DHAKA: Bangladesh government is going to end a dispute between the business community and the International Monetary Fund over the implementation of the new VAT law.
Some minor changes will be brought to the law, which will be acceptable to both the IMF and the business community, Finance Minister AMA Muhith said here the other day.
A government committee on the VAT law has finalised its report and the finance minister held a meeting with the committee.
Muhith said they will invite an IMF mission to Dhaka in February. After talks with the IMF, the ministry will issue an official order on the implementation of the VAT law, the minister said.
“After that, there will be no problem in getting the rest of the ECF [Extended Credit Facility] loans,” Muhith said.
The IMF had deferred the release of the sixth instalment of the $1 billion loan last year after the government failed to lay out a fresh roadmap for implementing the new VAT law.
The government is introducing the new VAT law at the prescription of the IMF, but businesses earlier said their recommendations and concerns were not reflected in the law.
The sixth instalment — around $140 million — was scheduled for release in November last year.
The IMF had tagged a condition that the government would have to issue a formal notice announcing the rollout of the VAT law in July 2016. The lender said the sixth and the last instalments would be released together in April this year.
The government had earlier committed to the IMF that the new VAT law would come into effect in July 2015, but due to opposition by influential ministers and the business community, the government had pushed it back to July 2016.
The government last year formed the committee on the VAT law with NBR member Ali Ahmed as its head which included representatives of the business community.
Muhith said the report submitted by the committee recommended some minor changes in the VAT law.
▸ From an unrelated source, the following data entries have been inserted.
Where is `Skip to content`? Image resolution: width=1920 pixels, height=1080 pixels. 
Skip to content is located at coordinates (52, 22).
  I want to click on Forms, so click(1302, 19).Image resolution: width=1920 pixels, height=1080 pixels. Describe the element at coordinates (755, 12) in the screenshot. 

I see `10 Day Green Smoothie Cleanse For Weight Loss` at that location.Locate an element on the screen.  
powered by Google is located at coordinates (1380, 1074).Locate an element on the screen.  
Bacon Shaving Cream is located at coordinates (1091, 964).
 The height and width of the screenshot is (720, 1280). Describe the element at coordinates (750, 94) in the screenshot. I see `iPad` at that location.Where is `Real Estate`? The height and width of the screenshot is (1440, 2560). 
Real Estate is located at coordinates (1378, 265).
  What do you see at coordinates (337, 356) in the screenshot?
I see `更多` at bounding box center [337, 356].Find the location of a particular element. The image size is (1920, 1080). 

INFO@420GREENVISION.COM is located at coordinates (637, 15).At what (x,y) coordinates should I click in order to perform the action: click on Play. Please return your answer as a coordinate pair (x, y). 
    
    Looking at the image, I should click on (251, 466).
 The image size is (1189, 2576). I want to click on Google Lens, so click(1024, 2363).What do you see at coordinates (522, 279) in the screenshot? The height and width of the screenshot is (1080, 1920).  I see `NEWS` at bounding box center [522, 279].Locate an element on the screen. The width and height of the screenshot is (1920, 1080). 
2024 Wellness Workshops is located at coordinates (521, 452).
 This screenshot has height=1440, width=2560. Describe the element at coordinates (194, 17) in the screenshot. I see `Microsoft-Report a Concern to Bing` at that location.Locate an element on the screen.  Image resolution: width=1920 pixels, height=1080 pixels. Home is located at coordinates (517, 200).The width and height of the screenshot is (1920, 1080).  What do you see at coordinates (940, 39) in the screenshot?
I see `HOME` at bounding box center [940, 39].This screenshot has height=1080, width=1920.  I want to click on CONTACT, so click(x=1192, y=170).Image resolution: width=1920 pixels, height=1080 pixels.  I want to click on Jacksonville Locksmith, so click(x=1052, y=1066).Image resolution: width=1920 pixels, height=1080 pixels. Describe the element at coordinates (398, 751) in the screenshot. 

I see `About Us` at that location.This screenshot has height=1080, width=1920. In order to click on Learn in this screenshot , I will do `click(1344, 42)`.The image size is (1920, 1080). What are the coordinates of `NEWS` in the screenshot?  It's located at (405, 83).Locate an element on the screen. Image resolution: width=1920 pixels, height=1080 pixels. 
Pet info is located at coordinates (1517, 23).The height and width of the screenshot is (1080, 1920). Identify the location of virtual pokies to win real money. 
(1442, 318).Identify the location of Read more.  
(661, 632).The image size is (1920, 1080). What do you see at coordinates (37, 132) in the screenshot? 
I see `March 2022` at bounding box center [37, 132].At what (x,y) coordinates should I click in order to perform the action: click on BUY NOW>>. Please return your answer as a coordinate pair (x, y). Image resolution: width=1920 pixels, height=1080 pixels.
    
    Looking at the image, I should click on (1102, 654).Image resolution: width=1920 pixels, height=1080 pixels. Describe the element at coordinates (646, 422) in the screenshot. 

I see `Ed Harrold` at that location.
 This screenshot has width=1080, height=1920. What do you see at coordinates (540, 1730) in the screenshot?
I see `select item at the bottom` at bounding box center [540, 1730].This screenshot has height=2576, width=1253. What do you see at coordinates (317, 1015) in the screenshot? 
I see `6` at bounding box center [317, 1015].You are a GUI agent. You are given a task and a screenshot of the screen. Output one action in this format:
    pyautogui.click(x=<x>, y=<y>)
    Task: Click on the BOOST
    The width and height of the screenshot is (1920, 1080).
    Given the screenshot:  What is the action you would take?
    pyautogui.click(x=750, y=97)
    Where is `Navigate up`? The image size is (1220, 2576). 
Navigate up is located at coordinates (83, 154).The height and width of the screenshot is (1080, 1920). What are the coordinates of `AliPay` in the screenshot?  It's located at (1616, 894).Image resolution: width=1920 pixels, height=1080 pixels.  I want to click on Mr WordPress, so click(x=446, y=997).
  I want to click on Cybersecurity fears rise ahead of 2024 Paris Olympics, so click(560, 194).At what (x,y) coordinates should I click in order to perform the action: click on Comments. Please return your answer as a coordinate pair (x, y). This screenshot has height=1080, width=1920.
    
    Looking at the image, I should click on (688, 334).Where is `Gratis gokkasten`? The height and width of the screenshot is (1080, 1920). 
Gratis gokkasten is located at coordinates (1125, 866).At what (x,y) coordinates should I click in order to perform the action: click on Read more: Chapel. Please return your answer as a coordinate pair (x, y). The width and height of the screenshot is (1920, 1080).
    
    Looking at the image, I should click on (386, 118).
He said the changes would be acceptable to the IMF.
Businesspeople will not have any objection if the VAT law is implemented after bringing the recommended changes, he said.
“Businesses also do not want any conflict with the IMF.”
The VAT law has two important features — a uniform rate of 15 percent and elimination of various complications like truncated base, tariff value exemption and so on — that would simplify the VAT collection process and make it more transparent.
The existing VAT law was introduced in 1991 and has gone through many changes on an ad-hoc basis.